Wagoner also told The Times that organizers remain “in close contact” with the Seattle Police Department. 

Until last year, SPD uniformed officers marched in the parade and had been doing so since 1994.

Organizers said the 2022 decision to ban officers was "Due to the history of Stonewall Sunday and the fact that Pride was birthed from a riot against police brutality, Seattle Pride will not permit police uniforms, police vehicles, any police insignia, or police propaganda to walk in any parade contingency." Seattle firefighters were allowed to march at the parade in uniform.



Capitol Hill Pride, a different local LGBTQIA+ organization in Seattle, announced they will also be continuing their ban on uniformed officers at their march and rally the day before the Seattle Pride Parade.

SPD Chief Adrian Diaz announced last year that officers wouldn’t march in the parade, but published an open letter calling out organizers’ decision.

“The Executive Board’s decision, described as ‘discriminatory, demeaning, hateful and antiquated’ by SPD Missing Persons Unit Detective Aimee LaClaire, has been met with sadness by SPD’s more than 100 LGBTQIA+ officers, commanders, and civilians, many of whom proudly walked in the parade annually with colleagues, family, and friends. The Executive Board’s decision is especially hurtful because other city workers will be allowed to participate in uniforms or insignia that identify their department, but not SPD.”  

Diaz added that the move by parade organizers could jeopardize progress in diversifing the department by recruiting more LGBTQIA+ officers, recruits that are desperately needed because the department is severely short-staffed.

In a statement to The Post Millennial, the Seattle Police Officers Guild said the group “…once again strongly disagrees with the decision to ban uniformed Seattle Police officers from marching in Seattle’s Pride Parade.”

SPOG President Mike Solan said, “SPOG members took an oath to serve our entire community equally and without discrimination.  It’s a shame to see that the commitment to equality and inclusion doesn’t flow in both directions.”
—————
## Challenges
1. According to the article on Seattle Pride's police ban, since what year had uniformed Seattle Police Department officers marched in the parade?
2. Continue the article on Seattle Pride's police ban, starting after its final sentence.
—————
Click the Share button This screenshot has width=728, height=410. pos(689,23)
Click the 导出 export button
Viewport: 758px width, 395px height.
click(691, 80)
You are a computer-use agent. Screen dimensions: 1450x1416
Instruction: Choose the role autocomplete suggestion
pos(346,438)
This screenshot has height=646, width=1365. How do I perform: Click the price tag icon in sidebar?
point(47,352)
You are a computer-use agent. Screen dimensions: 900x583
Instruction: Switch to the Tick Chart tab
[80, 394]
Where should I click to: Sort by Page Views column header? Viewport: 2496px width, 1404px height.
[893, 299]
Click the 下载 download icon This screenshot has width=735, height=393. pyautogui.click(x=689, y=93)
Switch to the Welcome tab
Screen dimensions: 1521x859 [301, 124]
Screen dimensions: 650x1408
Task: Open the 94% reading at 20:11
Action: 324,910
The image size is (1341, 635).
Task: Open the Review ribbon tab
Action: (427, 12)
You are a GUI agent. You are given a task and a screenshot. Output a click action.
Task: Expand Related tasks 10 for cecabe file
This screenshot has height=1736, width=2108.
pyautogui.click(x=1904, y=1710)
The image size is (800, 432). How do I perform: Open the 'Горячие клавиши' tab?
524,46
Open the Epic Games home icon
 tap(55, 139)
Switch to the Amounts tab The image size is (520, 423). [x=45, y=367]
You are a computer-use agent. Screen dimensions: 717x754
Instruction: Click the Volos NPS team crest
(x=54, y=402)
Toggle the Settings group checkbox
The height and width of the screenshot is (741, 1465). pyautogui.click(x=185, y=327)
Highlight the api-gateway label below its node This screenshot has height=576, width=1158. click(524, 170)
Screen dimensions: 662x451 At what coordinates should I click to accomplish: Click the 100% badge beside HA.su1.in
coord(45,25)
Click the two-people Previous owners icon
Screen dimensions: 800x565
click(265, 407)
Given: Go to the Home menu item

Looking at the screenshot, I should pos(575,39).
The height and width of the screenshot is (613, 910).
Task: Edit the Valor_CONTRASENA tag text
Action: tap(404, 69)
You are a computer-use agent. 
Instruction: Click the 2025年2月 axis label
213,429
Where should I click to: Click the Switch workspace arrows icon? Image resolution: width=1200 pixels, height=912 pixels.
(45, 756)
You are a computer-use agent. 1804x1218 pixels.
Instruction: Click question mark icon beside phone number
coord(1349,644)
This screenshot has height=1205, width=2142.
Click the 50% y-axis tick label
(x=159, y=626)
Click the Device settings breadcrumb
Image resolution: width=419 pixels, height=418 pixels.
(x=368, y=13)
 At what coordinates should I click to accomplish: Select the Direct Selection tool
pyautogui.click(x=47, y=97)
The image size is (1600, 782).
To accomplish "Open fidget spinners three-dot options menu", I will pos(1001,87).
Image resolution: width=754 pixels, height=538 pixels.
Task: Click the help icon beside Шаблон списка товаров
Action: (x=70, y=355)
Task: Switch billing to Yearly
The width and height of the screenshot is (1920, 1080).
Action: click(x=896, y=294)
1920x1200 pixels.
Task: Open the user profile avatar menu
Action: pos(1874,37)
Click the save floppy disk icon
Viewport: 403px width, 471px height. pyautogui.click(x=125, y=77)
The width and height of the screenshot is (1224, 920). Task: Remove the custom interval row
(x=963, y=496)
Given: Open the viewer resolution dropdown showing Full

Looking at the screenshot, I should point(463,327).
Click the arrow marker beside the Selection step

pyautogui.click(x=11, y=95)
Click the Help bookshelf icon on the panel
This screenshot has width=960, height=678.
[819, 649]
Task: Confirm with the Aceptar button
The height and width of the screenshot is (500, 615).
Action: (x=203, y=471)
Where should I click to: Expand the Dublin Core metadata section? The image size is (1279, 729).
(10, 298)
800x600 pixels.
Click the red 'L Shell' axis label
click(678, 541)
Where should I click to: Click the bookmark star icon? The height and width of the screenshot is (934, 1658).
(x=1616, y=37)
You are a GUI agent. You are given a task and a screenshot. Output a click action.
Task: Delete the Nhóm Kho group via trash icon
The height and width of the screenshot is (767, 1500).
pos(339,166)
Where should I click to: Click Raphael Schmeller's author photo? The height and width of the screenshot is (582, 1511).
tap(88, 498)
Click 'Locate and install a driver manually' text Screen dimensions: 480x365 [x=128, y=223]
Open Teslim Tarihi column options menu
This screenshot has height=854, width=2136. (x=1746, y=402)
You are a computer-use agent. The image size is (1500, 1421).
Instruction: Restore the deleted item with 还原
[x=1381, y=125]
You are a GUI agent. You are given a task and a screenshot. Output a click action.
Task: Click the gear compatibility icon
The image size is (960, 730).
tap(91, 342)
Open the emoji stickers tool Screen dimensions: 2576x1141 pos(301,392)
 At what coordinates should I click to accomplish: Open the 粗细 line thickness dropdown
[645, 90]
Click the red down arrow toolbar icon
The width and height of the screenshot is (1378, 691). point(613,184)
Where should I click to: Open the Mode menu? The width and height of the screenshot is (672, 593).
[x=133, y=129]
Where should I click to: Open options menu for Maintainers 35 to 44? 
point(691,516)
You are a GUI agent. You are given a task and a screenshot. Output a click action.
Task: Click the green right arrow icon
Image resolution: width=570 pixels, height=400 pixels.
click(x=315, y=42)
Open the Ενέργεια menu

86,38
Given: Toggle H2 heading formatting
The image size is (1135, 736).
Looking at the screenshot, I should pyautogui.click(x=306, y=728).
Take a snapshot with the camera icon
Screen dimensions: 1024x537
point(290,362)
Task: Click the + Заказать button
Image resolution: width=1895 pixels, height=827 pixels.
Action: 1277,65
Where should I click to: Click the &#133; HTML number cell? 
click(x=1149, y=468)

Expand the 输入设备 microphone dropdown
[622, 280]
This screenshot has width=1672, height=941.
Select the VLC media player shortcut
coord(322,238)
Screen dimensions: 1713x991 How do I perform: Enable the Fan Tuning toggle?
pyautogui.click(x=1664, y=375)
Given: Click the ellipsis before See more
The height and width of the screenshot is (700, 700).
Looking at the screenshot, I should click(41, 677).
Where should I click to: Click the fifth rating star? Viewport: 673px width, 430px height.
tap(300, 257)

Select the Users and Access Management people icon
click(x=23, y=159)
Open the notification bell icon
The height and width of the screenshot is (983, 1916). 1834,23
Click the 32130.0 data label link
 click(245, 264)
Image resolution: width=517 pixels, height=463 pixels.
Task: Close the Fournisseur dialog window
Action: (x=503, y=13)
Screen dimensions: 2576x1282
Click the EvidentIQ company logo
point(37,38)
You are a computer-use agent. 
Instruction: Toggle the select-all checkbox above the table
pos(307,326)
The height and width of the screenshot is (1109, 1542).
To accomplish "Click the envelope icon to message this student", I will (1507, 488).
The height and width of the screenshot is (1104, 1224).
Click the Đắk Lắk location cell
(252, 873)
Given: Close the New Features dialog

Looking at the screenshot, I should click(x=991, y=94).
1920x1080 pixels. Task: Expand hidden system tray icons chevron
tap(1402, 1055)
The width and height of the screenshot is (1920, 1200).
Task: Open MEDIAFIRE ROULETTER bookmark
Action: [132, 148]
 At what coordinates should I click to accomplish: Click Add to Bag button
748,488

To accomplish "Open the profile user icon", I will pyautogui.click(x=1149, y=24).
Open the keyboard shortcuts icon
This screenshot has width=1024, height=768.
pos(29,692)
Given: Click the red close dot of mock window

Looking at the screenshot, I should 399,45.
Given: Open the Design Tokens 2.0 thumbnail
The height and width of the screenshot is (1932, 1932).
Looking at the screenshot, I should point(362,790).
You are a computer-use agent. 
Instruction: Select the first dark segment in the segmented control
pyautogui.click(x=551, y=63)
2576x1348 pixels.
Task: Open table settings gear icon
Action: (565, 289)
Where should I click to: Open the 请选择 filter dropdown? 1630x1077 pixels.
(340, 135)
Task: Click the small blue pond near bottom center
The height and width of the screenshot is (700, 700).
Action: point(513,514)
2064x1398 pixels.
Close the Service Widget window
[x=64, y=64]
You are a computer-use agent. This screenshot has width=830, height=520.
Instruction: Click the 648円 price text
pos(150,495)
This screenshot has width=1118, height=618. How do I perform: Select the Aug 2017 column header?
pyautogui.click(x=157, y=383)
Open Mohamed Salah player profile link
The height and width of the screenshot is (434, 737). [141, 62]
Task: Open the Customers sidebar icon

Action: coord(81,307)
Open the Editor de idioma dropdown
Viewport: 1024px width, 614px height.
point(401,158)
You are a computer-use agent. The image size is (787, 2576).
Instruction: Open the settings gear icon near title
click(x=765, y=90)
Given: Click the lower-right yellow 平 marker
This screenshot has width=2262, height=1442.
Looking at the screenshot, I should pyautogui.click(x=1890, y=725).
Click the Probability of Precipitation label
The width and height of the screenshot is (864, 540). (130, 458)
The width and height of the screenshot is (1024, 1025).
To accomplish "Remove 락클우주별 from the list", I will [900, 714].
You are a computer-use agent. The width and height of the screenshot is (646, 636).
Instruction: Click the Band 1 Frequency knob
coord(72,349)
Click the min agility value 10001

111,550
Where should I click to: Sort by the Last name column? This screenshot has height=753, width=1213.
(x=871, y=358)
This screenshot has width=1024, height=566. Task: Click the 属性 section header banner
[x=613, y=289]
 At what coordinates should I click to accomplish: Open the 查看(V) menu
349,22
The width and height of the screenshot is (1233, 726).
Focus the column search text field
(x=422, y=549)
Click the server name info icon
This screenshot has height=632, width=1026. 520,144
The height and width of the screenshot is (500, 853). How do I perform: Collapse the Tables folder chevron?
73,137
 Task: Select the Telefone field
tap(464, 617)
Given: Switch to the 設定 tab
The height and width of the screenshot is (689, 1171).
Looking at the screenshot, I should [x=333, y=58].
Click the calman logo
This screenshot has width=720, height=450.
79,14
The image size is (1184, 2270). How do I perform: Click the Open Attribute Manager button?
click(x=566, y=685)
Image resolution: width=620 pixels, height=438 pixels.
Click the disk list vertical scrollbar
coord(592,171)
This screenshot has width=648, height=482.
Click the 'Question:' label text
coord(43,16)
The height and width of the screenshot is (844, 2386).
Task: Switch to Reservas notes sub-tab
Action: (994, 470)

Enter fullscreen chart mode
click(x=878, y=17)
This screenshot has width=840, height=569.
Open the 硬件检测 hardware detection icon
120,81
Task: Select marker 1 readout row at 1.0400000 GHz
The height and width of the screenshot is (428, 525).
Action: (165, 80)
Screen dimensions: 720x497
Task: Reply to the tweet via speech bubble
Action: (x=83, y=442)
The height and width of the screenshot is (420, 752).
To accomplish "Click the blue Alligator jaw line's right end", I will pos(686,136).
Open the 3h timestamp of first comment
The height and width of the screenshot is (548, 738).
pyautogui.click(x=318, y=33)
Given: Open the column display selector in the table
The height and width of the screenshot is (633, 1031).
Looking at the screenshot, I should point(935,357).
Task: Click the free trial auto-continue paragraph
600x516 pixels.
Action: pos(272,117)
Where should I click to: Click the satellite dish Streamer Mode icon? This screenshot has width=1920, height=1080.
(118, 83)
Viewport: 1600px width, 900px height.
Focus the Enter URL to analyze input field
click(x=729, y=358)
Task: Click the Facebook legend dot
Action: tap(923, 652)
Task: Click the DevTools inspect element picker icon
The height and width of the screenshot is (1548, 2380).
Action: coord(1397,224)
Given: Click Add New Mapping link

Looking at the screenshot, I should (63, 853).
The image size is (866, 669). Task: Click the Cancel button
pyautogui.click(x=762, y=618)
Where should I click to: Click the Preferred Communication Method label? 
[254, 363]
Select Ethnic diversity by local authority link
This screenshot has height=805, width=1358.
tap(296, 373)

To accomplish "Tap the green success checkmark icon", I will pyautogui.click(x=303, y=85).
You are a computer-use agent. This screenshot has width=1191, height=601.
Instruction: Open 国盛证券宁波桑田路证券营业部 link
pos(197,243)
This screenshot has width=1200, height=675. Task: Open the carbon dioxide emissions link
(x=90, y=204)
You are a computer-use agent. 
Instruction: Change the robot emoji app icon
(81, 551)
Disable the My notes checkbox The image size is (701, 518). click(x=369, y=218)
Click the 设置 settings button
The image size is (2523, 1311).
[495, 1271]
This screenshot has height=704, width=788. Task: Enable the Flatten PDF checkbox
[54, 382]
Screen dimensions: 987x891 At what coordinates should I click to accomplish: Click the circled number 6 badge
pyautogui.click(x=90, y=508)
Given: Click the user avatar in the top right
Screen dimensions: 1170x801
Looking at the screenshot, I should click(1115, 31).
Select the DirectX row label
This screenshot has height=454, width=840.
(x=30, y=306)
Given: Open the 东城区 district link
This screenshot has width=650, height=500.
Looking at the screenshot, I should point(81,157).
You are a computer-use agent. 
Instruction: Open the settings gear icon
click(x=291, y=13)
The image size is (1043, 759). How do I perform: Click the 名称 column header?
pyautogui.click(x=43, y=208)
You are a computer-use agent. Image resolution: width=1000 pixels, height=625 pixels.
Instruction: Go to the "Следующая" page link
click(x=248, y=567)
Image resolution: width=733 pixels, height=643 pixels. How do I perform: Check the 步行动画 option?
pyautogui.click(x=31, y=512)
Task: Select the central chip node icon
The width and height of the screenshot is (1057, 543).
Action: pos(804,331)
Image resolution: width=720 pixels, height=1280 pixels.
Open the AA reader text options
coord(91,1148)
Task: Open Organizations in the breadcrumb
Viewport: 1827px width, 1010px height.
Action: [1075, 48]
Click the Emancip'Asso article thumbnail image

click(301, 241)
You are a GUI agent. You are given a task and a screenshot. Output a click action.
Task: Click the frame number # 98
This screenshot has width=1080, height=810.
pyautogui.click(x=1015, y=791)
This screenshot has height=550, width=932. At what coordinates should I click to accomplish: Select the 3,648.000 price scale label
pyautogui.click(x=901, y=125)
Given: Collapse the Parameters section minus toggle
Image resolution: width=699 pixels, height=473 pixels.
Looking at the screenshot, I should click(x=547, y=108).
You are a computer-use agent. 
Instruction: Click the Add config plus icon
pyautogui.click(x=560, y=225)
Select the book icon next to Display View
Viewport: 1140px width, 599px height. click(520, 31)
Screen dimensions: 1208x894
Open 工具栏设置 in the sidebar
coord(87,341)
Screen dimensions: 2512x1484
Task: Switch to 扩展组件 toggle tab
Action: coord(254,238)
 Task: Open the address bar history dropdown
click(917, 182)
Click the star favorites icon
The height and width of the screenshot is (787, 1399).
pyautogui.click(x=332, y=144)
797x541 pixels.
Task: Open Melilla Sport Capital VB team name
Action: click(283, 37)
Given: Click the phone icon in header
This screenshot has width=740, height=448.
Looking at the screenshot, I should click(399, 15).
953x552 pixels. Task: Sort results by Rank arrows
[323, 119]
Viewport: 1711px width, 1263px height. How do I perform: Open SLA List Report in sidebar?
—————
## Task responses
1. 1994

2.
Solan added “Banning uniformed Seattle Police officers from Pride events is disgusting, bigoted, discriminatory and contradicts our community’s beautiful inclusive LGBTQ message. SPOG LGBTQ members serve our community with distinction and pride. They value inclusiveness and demand respect not only for proudly being LGBTQ but for serving our community as police officers.

"Anyone that believes in their banishment has no place in Seattle and does not believe in the inclusive LGBTQ message. To date, close to 600 police officers have left our agency. The bigoted decisions banning uniformed officers from Pride events do not aid in stopping this mass exodus of cops. All we ask as SPOG members is some reasonable messaging of support from our elected officials and people in positions of power/influence. Police are fantastic human beings, especially SPOG members.”
 
Solan noted that SPD officers are “currently working under an expired labor contract now 2.5 years and counting. It’s time the city delivers a fair and competitive labor contract. The Seattle community cannot stand to lose more of our professional police officers. Public Safety continues to be at risk.”

Last year, the director of Capitol Hill Pride, Charlette LeFevre, filed a complaint with the Office of Police Accountability after five uniformed Seattle Police Department officers showed up to the event. The oversight agency found the officers did nothing wrong and also ruled that a second complaint, alleging that three uniformed officers showed up to the Seattle Pride Parade, was unfounded.